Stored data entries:
◆ ◆ ◆

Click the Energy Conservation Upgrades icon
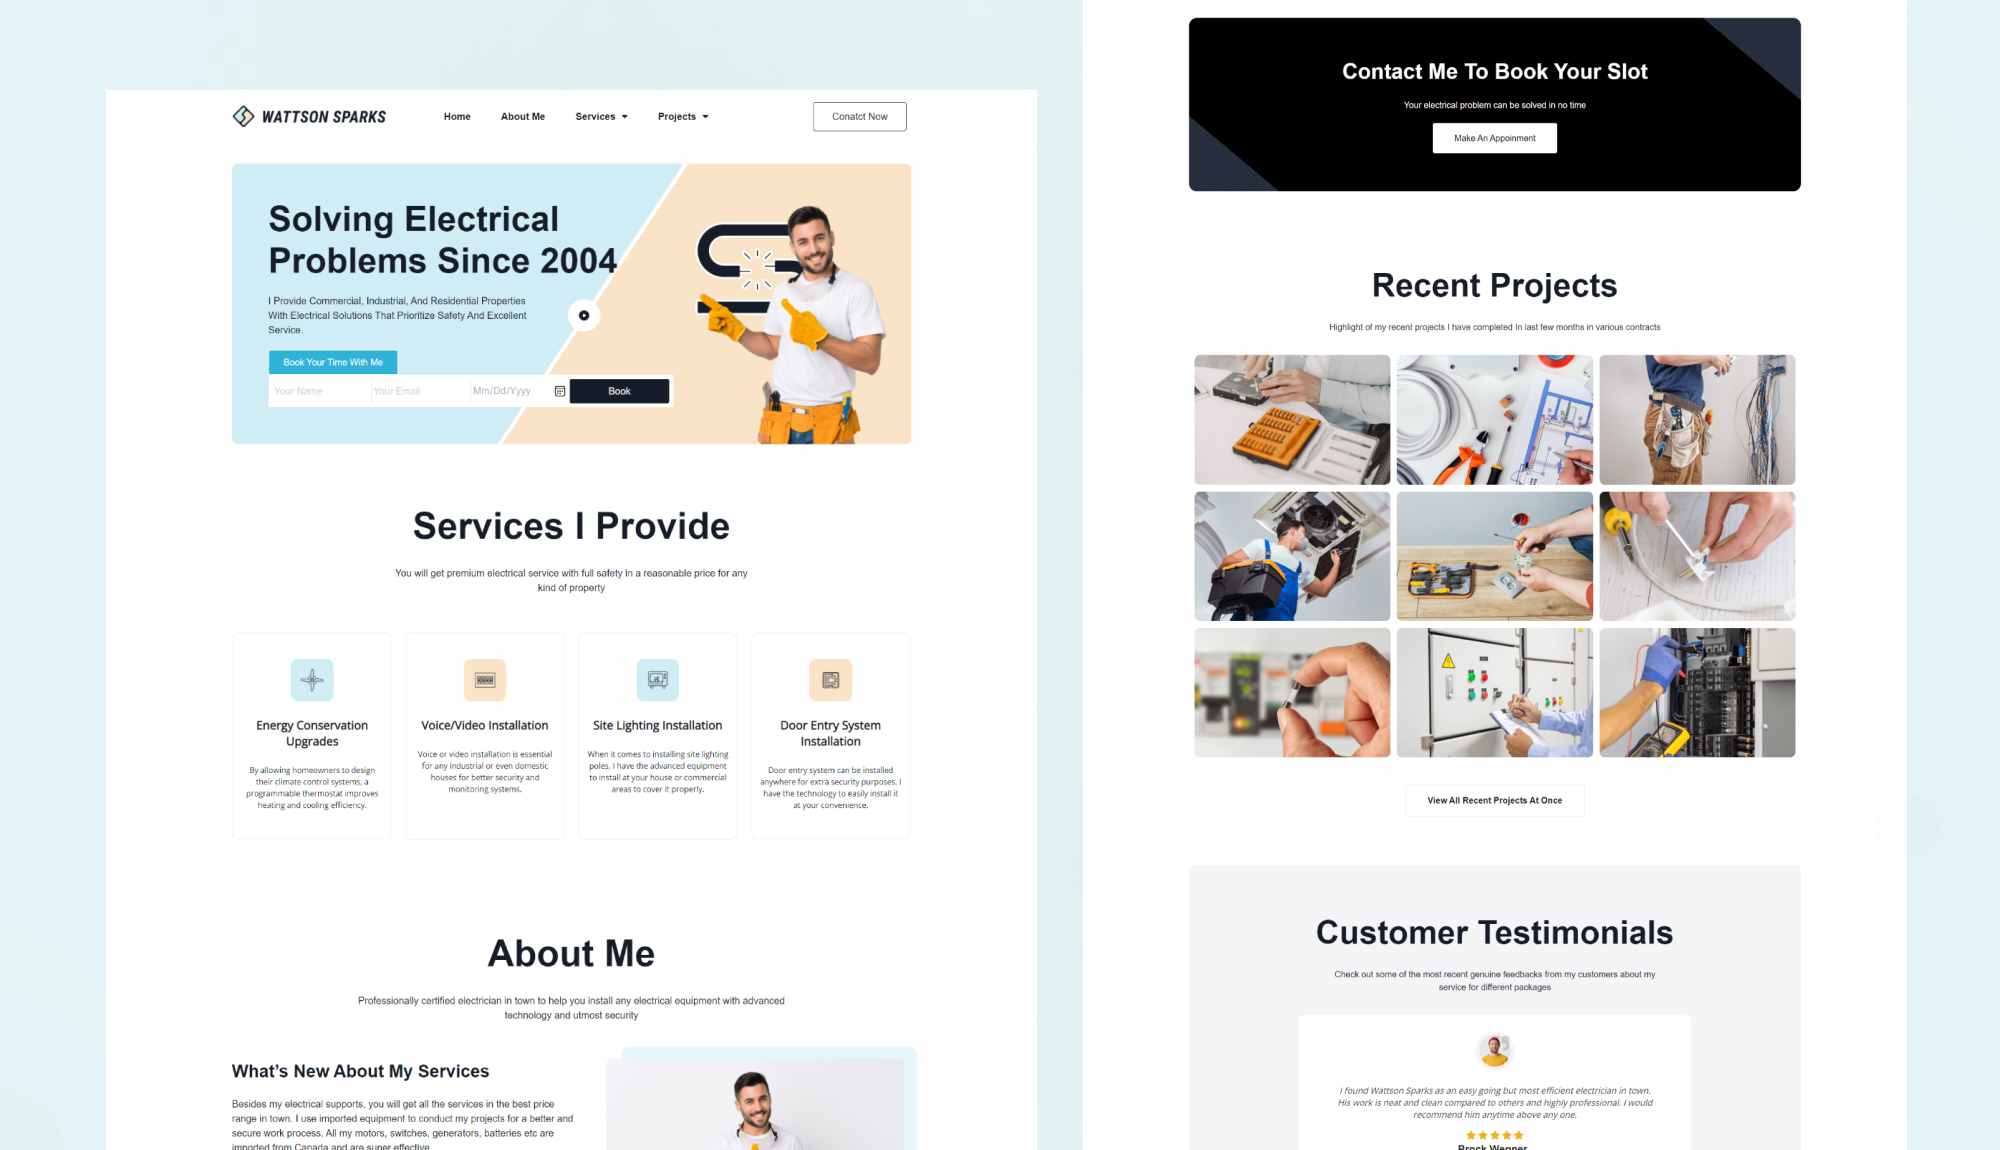click(x=310, y=679)
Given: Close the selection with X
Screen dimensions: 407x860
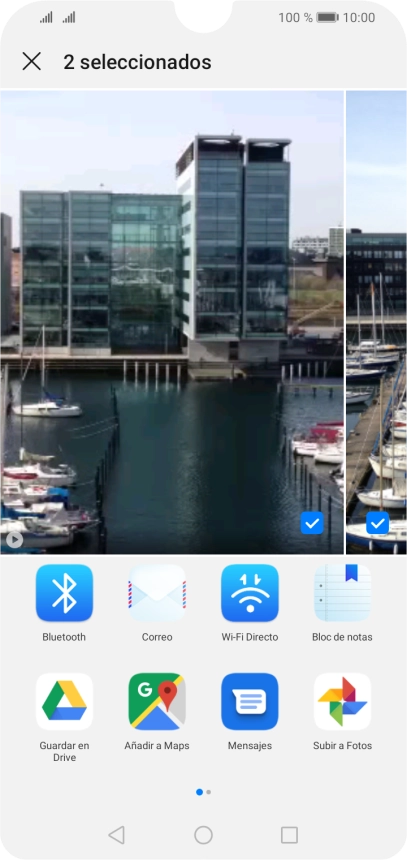Looking at the screenshot, I should [32, 61].
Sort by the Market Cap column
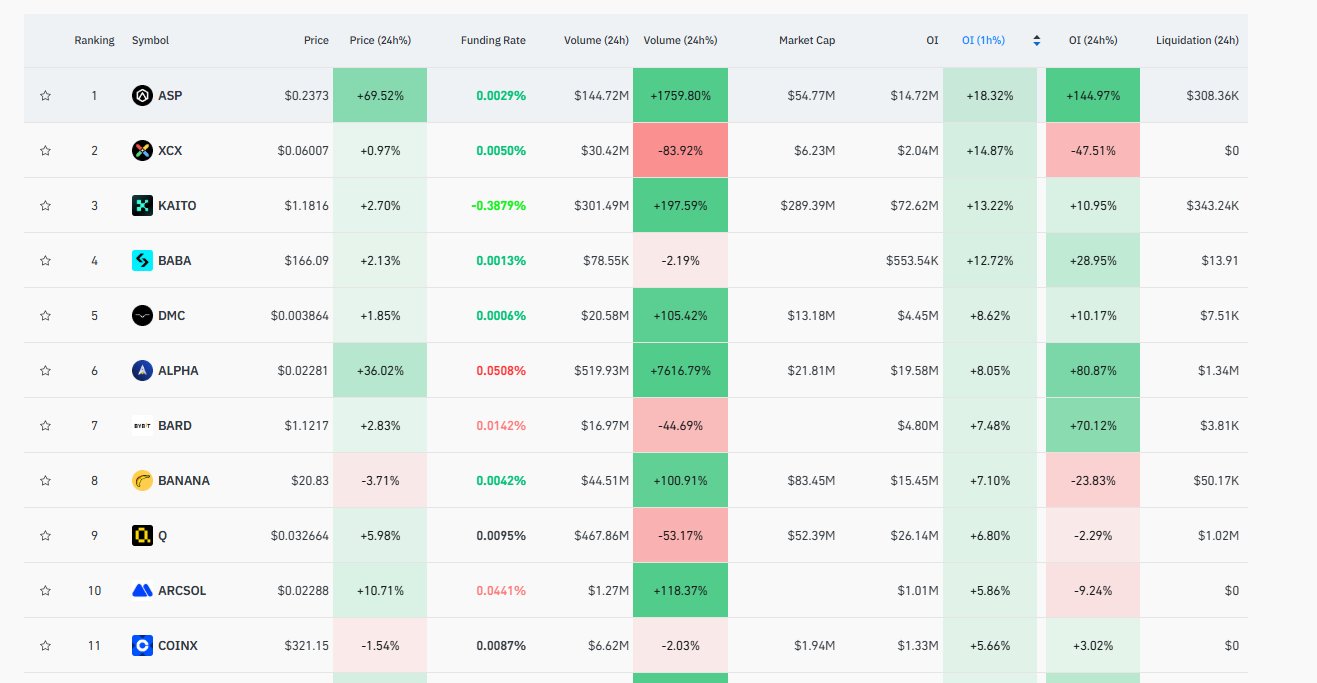This screenshot has width=1317, height=683. [x=806, y=41]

◆ ◆ ◆

### Task prompt
Retype the lines above exactly, no pictures.

### Worked solution
Click the Energy Conservation Upgrades icon
click(x=310, y=679)
Given: Close the selection with X
Screen dimensions: 407x860
Looking at the screenshot, I should [32, 61].
Sort by the Market Cap column
This screenshot has width=1317, height=683. [x=806, y=41]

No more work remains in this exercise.